__Exercise instructions__.
Please repeat exactly the lines from the one containing "The image size" through the last line of the records below, leaving out any pictures.
[Start of section]
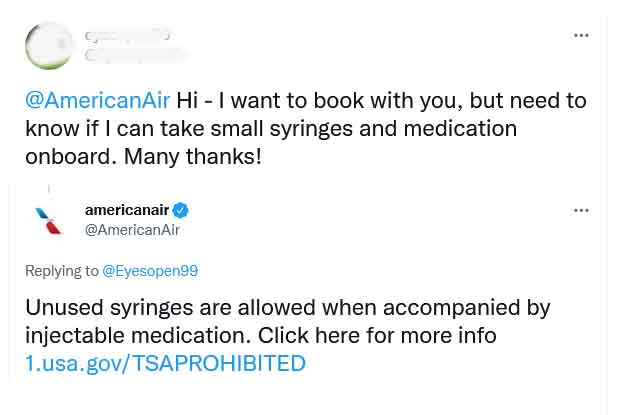Image resolution: width=620 pixels, height=415 pixels.
Task: Open the blurred profile picture of original poster
Action: (49, 46)
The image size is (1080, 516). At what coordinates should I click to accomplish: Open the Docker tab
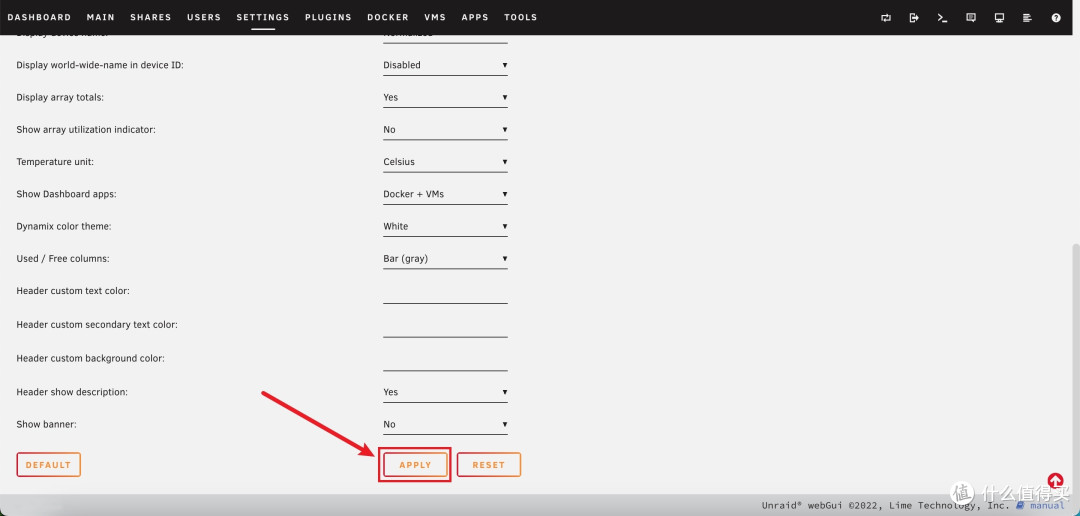(x=387, y=17)
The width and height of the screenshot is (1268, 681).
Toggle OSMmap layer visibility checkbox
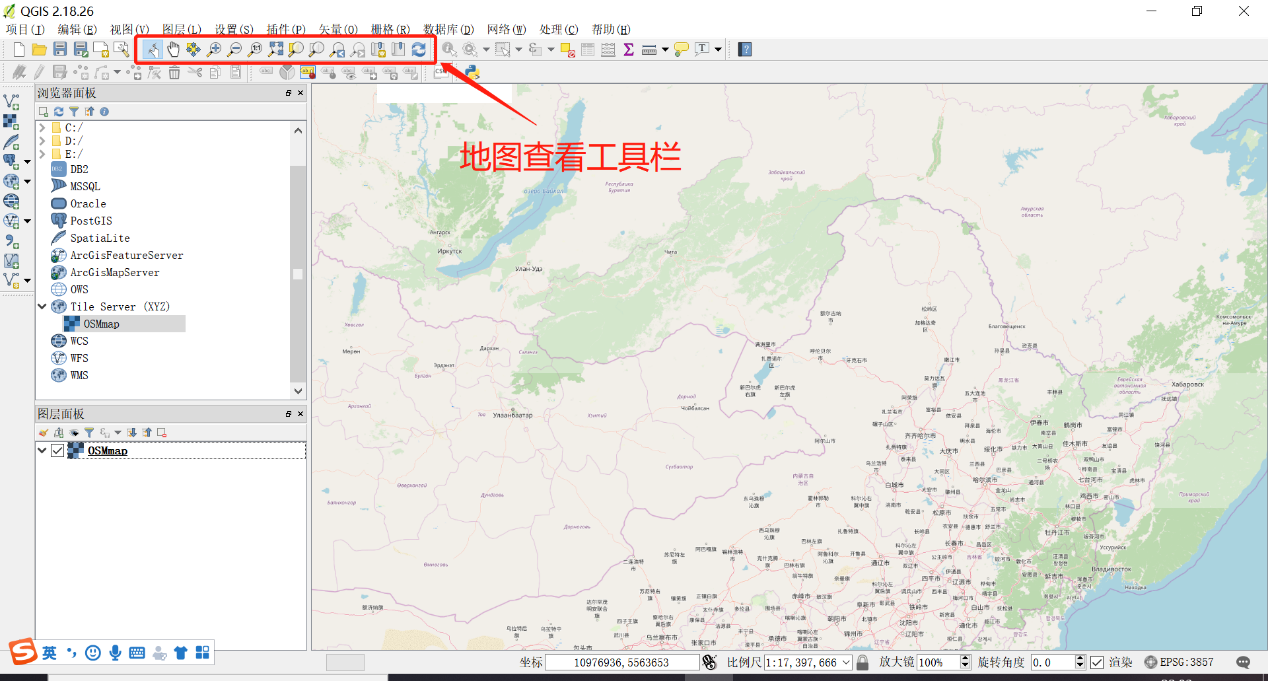tap(57, 449)
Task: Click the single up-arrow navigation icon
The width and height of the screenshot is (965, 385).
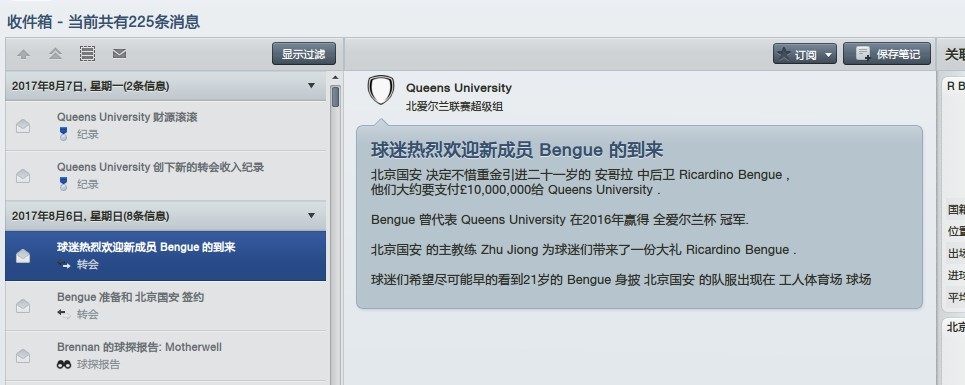Action: 23,54
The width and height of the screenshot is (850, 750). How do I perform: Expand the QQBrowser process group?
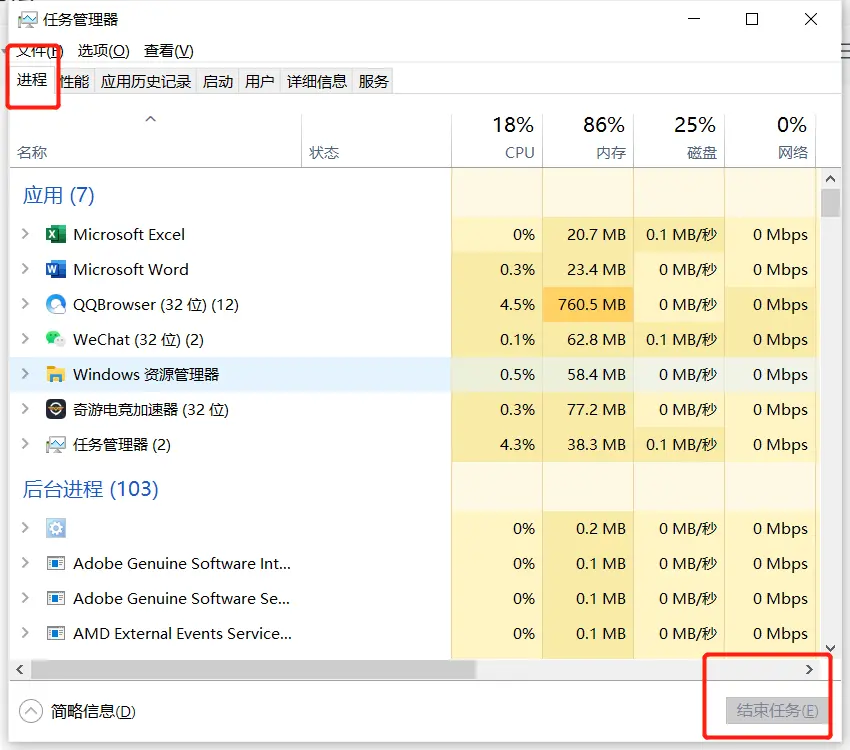pyautogui.click(x=24, y=304)
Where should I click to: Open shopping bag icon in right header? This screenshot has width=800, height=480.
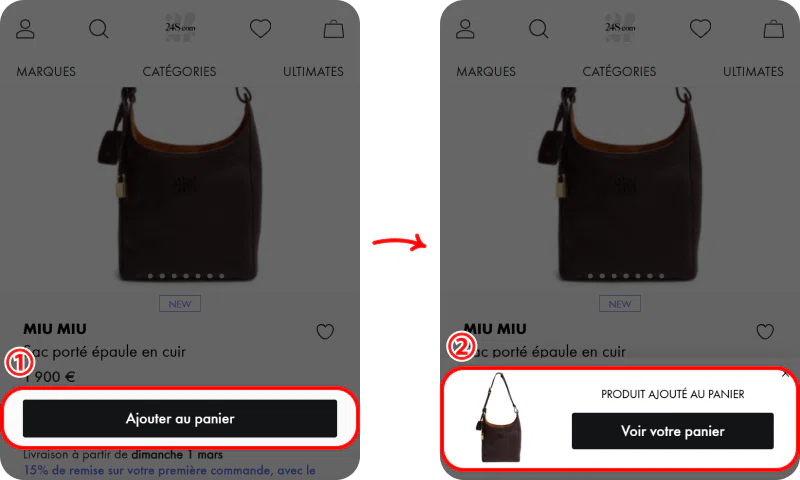point(773,29)
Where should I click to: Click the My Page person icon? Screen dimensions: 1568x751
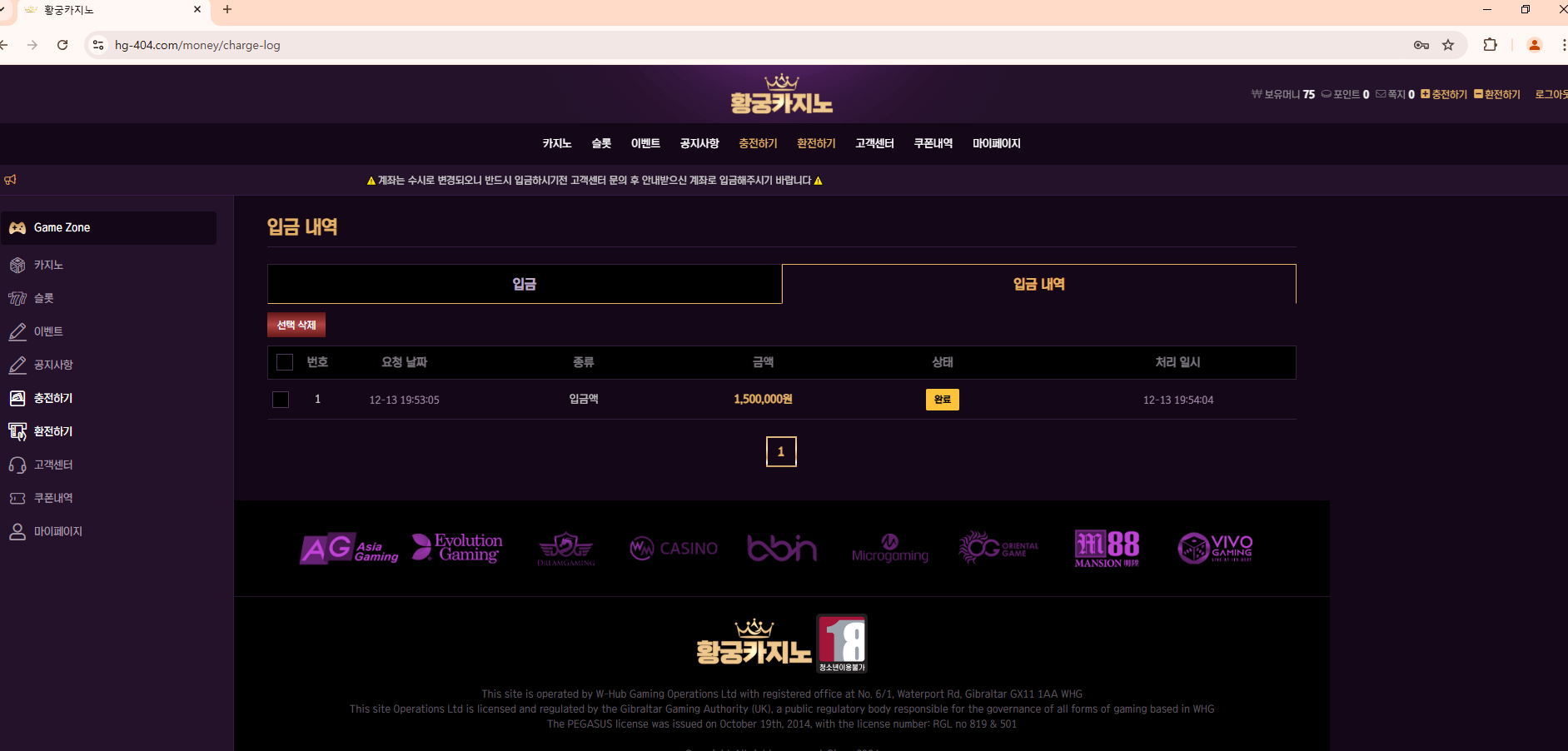tap(17, 531)
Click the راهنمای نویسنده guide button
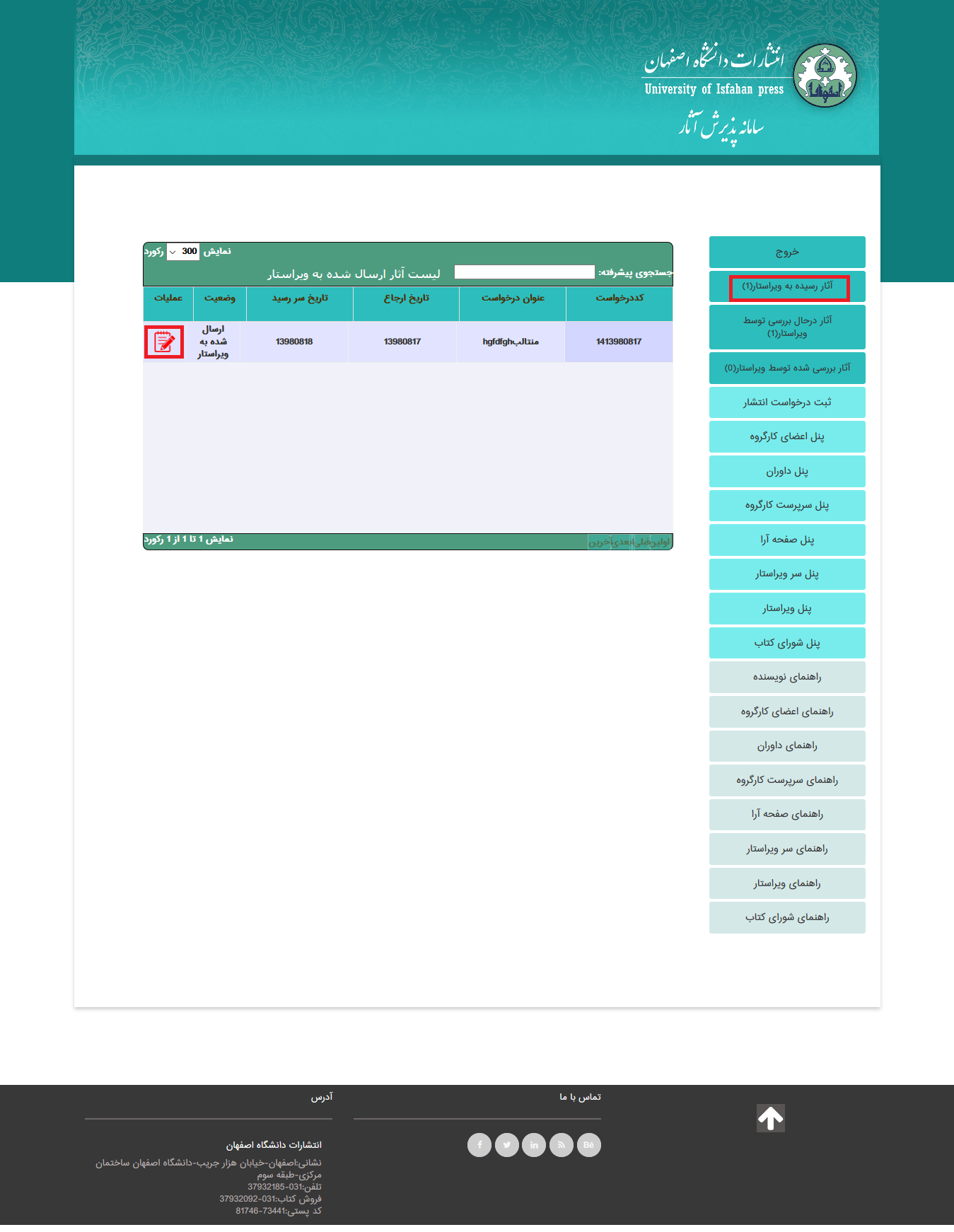The width and height of the screenshot is (954, 1232). tap(787, 677)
[End of section]
__Output of the task__.
The image size is (1080, 516). At what coordinates should I click to accomplish: Open the Docker tab
(x=387, y=17)
The width and height of the screenshot is (1268, 681).
Toggle OSMmap layer visibility checkbox
tap(57, 449)
Task: Click the single up-arrow navigation icon
The width and height of the screenshot is (965, 385).
Action: 23,54
The width and height of the screenshot is (850, 750). How do I perform: Expand the QQBrowser process group?
pyautogui.click(x=24, y=304)
Where should I click to: Open shopping bag icon in right header? This screenshot has width=800, height=480.
point(773,29)
Where should I click to: Click the My Page person icon? Screen dimensions: 1568x751
tap(17, 531)
Click the راهنمای نویسنده guide button
The width and height of the screenshot is (954, 1232). tap(787, 677)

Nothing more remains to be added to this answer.